_Work task_: Repeat the lines below exactly as written, please, from the line with "Viewport: 1200px width, 762px height." to the line with "Task: Click info icon next to Retz Bahnhof", both lines included, and no others.

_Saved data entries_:
<<<<
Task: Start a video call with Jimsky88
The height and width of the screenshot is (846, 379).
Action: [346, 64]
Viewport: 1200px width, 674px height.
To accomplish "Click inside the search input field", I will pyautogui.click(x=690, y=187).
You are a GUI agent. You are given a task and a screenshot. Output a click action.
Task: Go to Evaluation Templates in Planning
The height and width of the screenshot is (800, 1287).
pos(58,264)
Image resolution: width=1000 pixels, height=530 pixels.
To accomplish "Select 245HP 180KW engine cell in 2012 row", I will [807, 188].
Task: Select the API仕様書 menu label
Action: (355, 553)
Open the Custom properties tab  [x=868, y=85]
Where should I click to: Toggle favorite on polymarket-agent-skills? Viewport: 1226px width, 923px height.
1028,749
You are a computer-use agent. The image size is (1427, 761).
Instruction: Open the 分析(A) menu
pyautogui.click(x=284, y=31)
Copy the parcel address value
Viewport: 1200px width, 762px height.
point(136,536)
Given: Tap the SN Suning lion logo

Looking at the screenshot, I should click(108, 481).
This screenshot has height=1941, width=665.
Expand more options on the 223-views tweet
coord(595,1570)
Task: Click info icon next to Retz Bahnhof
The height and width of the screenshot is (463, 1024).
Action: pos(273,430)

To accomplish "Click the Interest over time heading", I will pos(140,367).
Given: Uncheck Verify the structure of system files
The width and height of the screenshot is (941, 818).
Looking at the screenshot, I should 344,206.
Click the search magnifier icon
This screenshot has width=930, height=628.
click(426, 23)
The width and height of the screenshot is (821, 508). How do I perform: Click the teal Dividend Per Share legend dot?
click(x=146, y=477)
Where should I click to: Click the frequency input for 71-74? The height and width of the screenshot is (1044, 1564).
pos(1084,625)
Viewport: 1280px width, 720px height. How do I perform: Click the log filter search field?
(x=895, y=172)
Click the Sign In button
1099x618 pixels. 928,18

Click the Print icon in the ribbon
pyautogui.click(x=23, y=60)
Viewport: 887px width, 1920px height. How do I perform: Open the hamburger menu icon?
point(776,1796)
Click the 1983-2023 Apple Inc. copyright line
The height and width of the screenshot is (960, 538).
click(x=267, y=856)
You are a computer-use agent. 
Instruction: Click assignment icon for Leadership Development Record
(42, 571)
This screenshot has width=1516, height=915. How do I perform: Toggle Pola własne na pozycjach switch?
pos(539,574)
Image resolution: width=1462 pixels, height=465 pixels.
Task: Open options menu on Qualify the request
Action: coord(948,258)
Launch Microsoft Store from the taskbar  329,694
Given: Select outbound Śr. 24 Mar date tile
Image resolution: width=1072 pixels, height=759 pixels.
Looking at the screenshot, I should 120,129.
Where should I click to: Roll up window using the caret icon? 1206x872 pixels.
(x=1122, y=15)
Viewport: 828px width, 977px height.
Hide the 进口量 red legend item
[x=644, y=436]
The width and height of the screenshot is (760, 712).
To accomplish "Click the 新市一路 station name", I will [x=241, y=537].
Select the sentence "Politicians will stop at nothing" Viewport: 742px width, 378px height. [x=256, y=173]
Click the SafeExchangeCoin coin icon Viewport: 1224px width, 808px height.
>>>>
_Task output_:
Viewport: 1200px width, 762px height.
point(136,536)
Given: Tap the SN Suning lion logo

Looking at the screenshot, I should click(108, 481).
This screenshot has height=1941, width=665.
Expand more options on the 223-views tweet
coord(595,1570)
Task: Click info icon next to Retz Bahnhof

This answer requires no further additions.